A new study suggests sunglasses’ UV filters need to be more rigorously tested as the current test is unrealistic, especially for people living in the Southern Hemisphere.
The Brazilian-led research, published in Biomedical Engineering Online, found the ageing test used to determine safety standards for sunglasses was not sufficient to ensure protection for the average time a person kept a pair of sunglasses.
The ageing test is used in the Australian and New Zealand standard for sunglasses, though the standard is only voluntary in New Zealand.
The SMC gathered commentary on the discovery from experts. Feel free to use these comments in your reporting.
Callum Milburn, president of the NZ Association of Optometrists, comments:
“It will be disappointing for New Zealanders to know that sunglasses sold here are not tested to ensure they meet even the current standard. The New Zealand Association of Optometrists (NZAO) would welcome compliance with the AS/NZS 1067 standard for sunglasses and eye protection becoming mandatory in order protect New Zealanders’ eyes.
“The lenses need to provide adequate UV filters because sun damage can lead to cataracts, cancers, retina damage and perhaps even blindness. Much of the tissue damage from UV radiation is irreversible making prevention an important consideration for people.
“Preventing loss of vision should not be left to chance and the hope that your sunglasses are providing sufficient protection. New Zealand already has a high burden of vision loss and blindness – between 2006 and 2013 the number of people with vision impairment that cannot be corrected by glasses or contact lenses has doubled.

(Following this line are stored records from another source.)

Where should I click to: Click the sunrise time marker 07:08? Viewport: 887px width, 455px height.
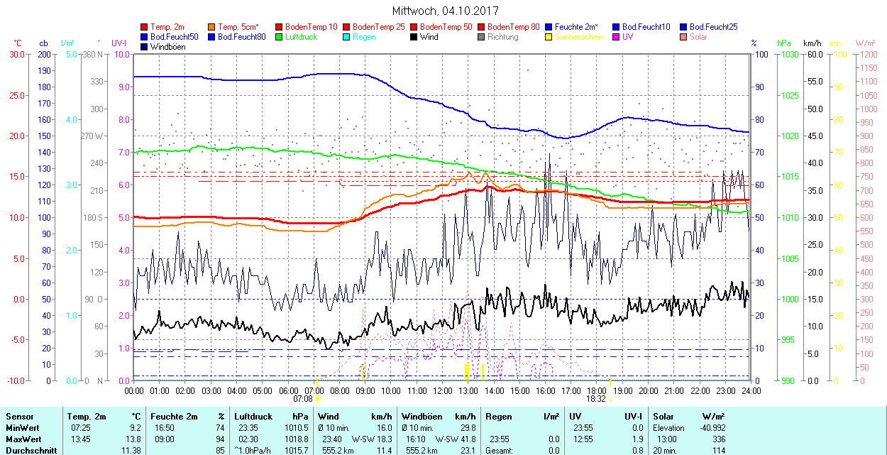coord(302,399)
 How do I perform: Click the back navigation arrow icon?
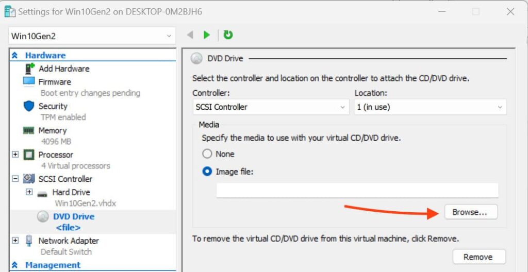click(x=190, y=35)
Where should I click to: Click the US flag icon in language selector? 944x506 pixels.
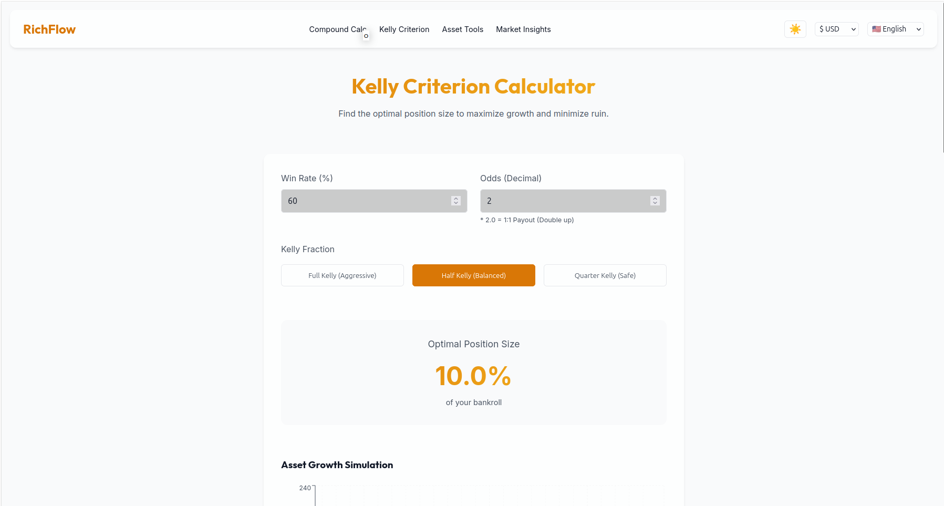[x=875, y=29]
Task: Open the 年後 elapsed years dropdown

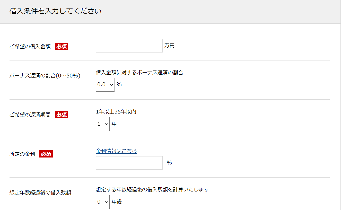Action: point(102,202)
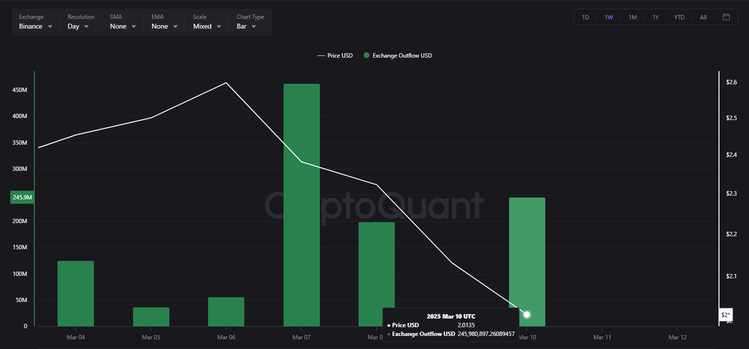Click the highlighted Mar 10 price point
The height and width of the screenshot is (349, 749).
pyautogui.click(x=526, y=315)
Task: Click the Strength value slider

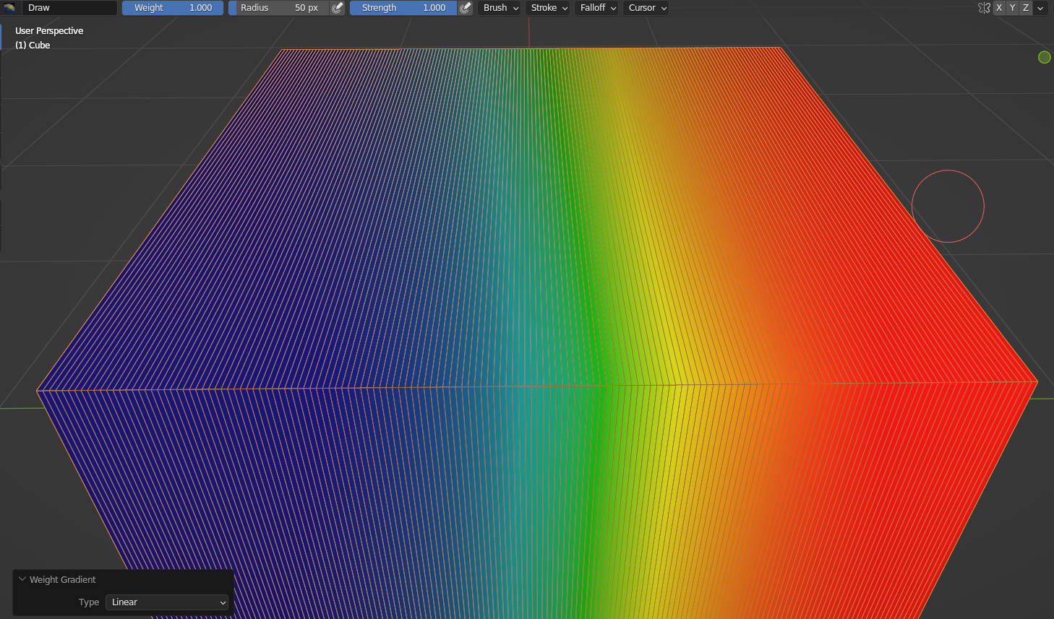Action: [x=403, y=8]
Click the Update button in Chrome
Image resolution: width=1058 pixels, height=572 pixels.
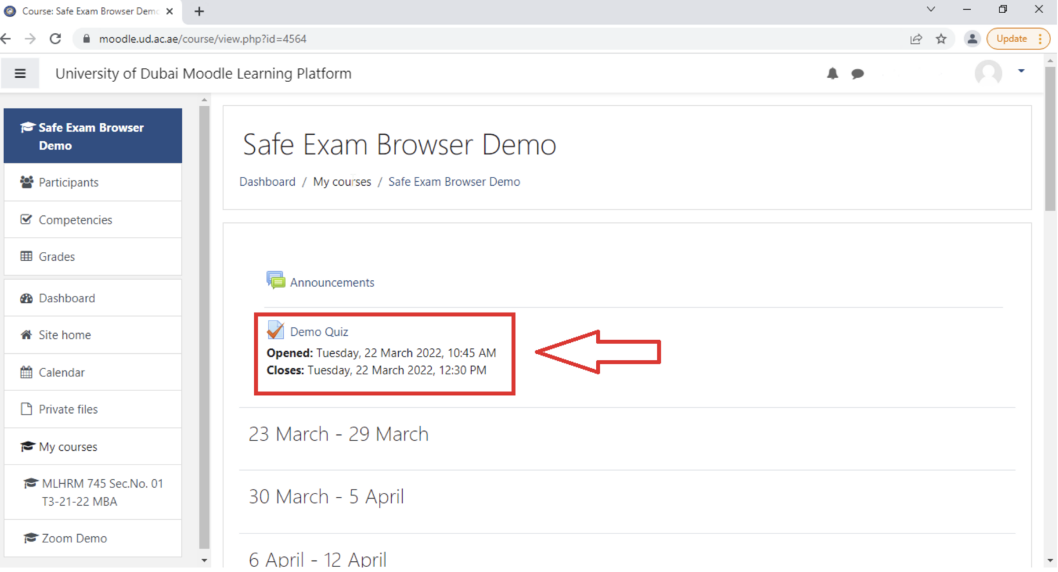1013,39
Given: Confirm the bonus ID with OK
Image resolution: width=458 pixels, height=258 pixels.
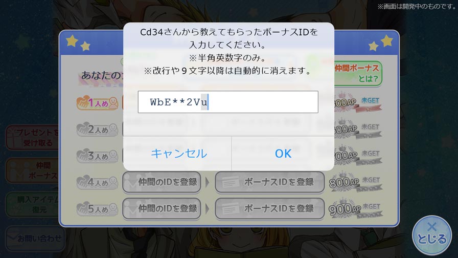Looking at the screenshot, I should (x=283, y=154).
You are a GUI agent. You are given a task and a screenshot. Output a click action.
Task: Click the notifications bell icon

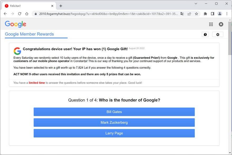[x=221, y=24]
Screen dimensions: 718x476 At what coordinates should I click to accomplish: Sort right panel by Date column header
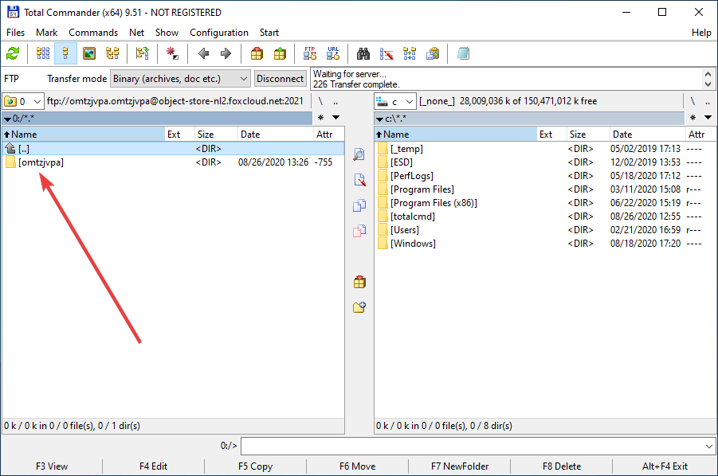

“Vision impairment carries a heavy burden for society, especially as people age and they lose their independence and quality of life. In advocating for a mandatory standard for sunglasses, NZAO would also encourage that research like this be taken into account to ensure the best protection for New Zealanders.”
Fiona Mawley, manager Daffodil Enterprises Limited, NZ Cancer Society, comments:
“Sunglasses are one important part of sun safety as protection for the eyes. Any research is invaluable and any outcomes, even when robustly tested, have a degree of variability.
“The current standards are appropriate and the supporting swing tag when purchasing sunglasses should clearly state that they do comply with a standard – this then gives the consumer comfort that what they are purchasing is certainly fit for purpose.”